The Continuous Glucose Monitoring (CGM) Initiative recently introduced universal subsidized CGM funding for people with type 1 diabetes under 21 years of age in Australia. We thus aimed to evaluate the cost-effectiveness of this CGM Initiative based on national implementation data and project the economic impact of extending the subsidy to all age-groups.

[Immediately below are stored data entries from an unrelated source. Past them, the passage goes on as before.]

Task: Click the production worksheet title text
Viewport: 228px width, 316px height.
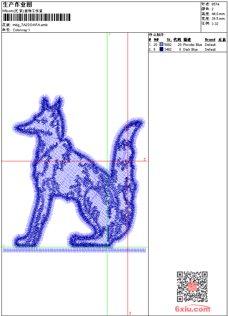Action: pos(17,5)
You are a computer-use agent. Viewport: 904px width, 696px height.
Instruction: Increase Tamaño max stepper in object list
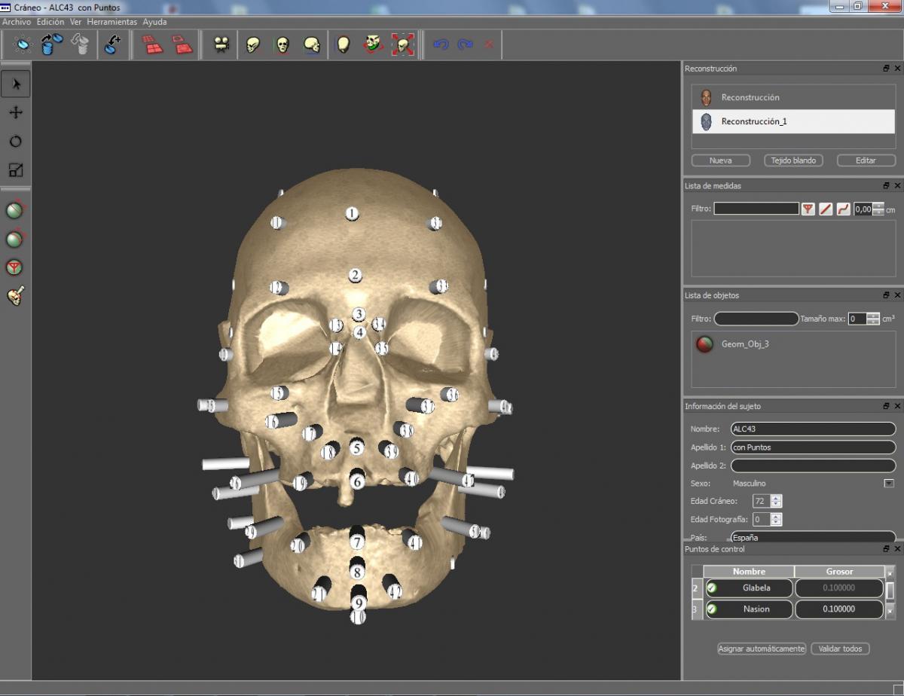point(873,316)
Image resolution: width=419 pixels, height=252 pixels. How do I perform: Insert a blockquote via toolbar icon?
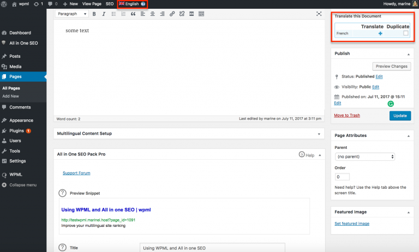click(133, 14)
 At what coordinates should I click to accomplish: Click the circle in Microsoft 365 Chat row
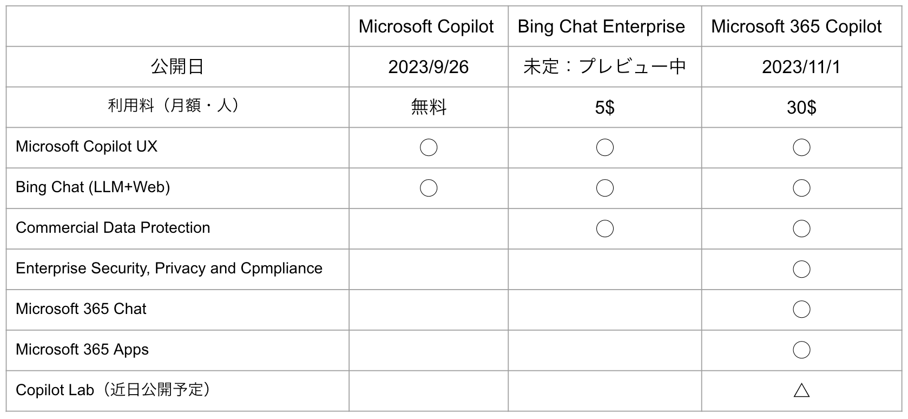click(801, 309)
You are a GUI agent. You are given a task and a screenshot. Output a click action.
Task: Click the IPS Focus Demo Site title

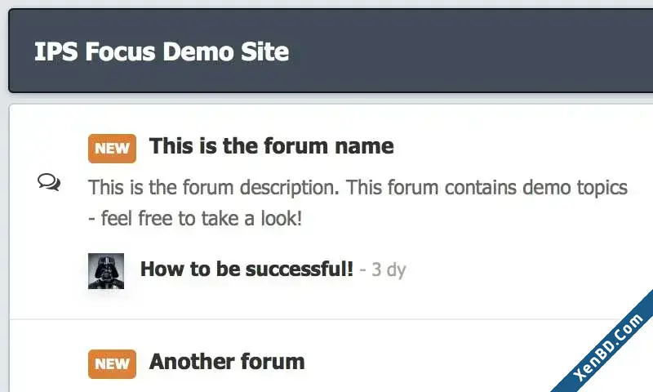pyautogui.click(x=162, y=51)
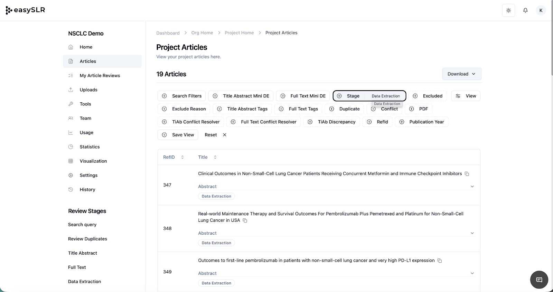
Task: Open the Download dropdown
Action: pos(461,74)
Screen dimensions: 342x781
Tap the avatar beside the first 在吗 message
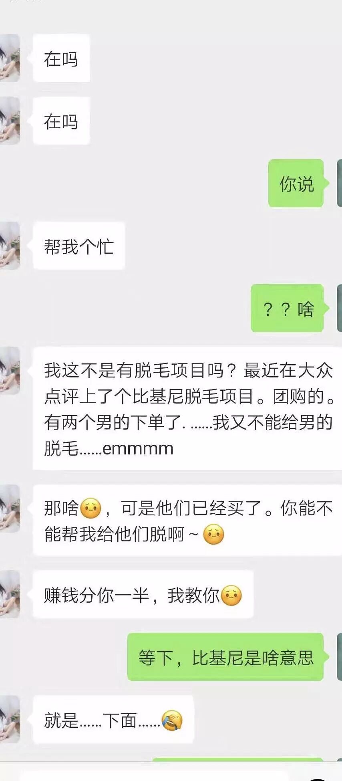[x=10, y=58]
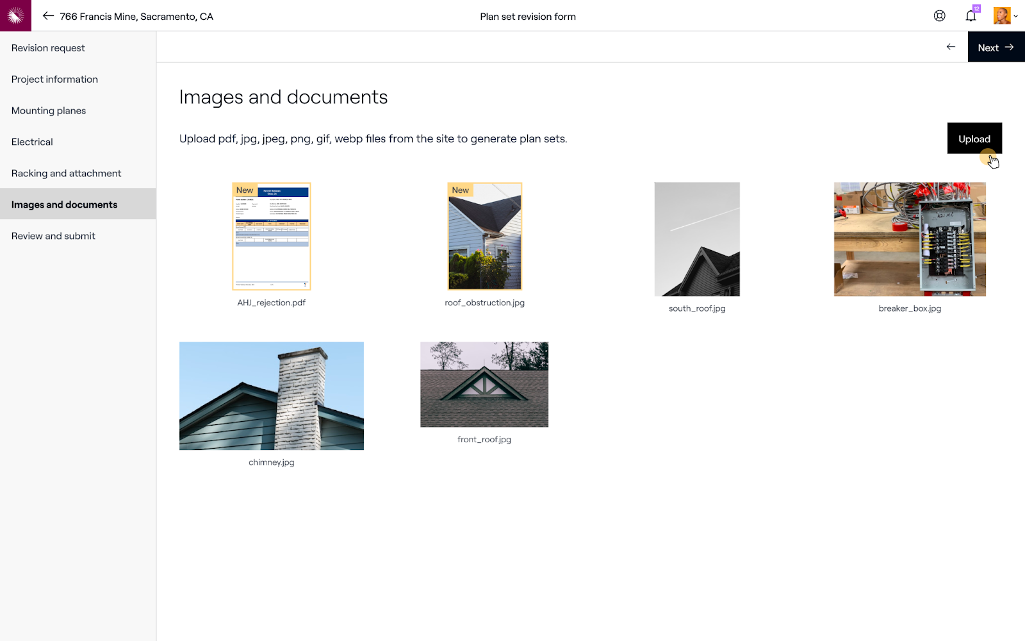Go to Review and submit
1025x641 pixels.
pos(53,236)
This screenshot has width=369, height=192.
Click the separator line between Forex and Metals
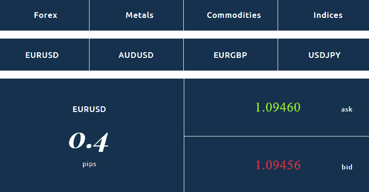tap(89, 15)

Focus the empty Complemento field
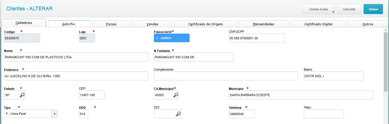coord(226,76)
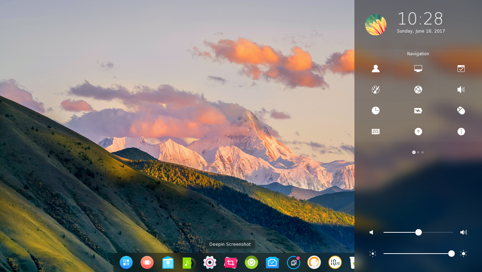Viewport: 482px width, 272px height.
Task: Open Keyboard settings in Navigation grid
Action: (376, 131)
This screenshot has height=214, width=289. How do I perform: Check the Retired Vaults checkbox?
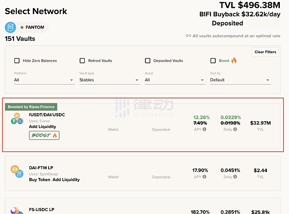point(82,61)
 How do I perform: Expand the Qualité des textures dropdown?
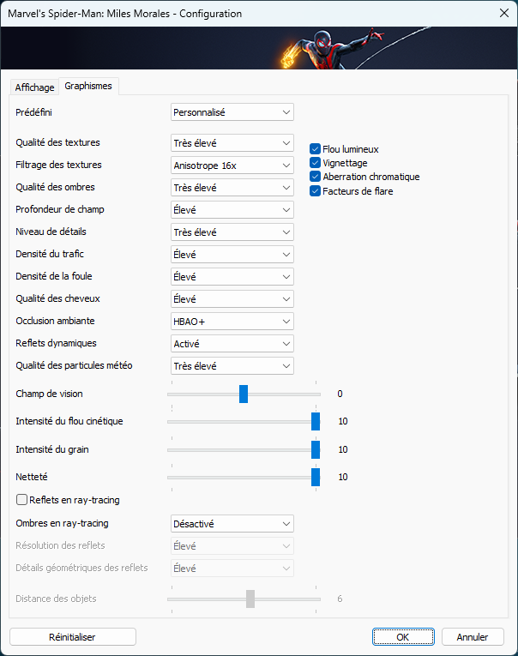coord(232,143)
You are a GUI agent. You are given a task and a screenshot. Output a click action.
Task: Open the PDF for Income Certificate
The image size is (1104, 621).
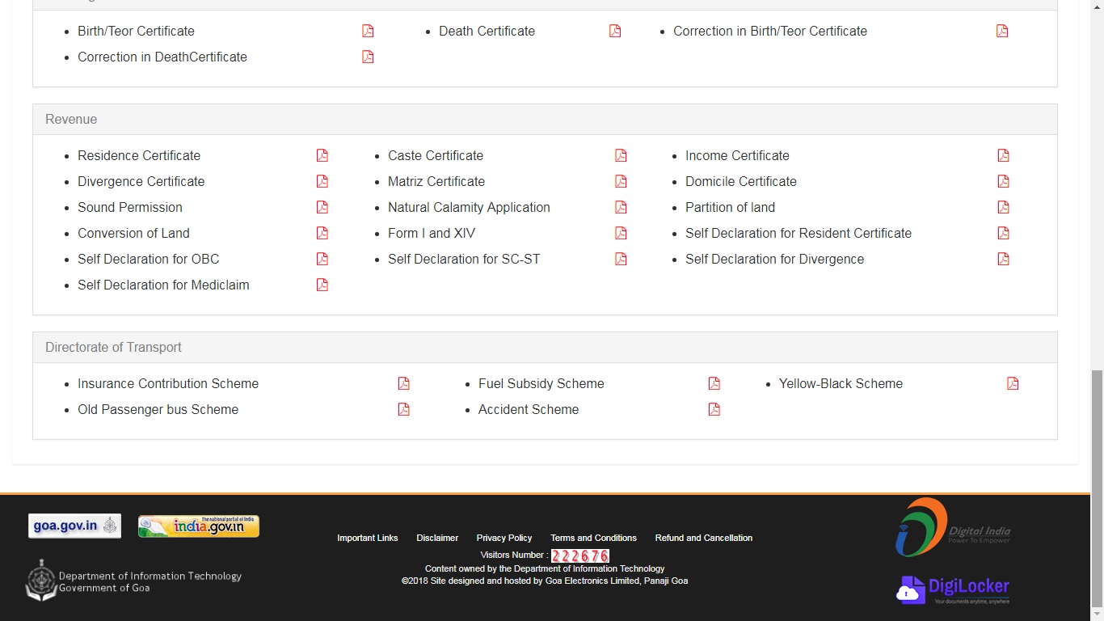pos(1003,154)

RESEARCH DESIGN AND METHODS

We used a patient-level Markov model to simulate disease progression for young people with type 1 diabetes and compared government-subsidized access to CGM with the previous user-funded system. Three years of real-world clinical input data were sourced from analysis of the Australasian Diabetes Data Network and National Diabetes Services Scheme registries. Costs were considered from the Australian health care system’s perspective. An annual discount rate of 5% was applied to future costs and outcomes. Uncertainty was evaluated with probabilistic and deterministic sensitivity analyses.

RESULTS

Government-subsidized CGM funding for young people with type 1 diabetes compared with a completely user-funded model resulted in an incremental cost-effectiveness ratio (ICER) of AUD 39,518 per quality-adjusted life-year (QALY) gained. Most simulations (85%) were below the commonly accepted willingness-to-pay threshold of AUD 50,000 per QALY gained in Australia. Sensitivity analyses indicated that base-case results were robust, though strongly impacted by the cost of CGM devices. Extending the CGM Initiative throughout adulthood resulted in an ICER of AUD 34,890 per QALY gained.

CONCLUSIONS

Providing subsidized access to CGM for people with type 1 diabetes was found to be cost-effective compared with a completely user-funded model in Australia.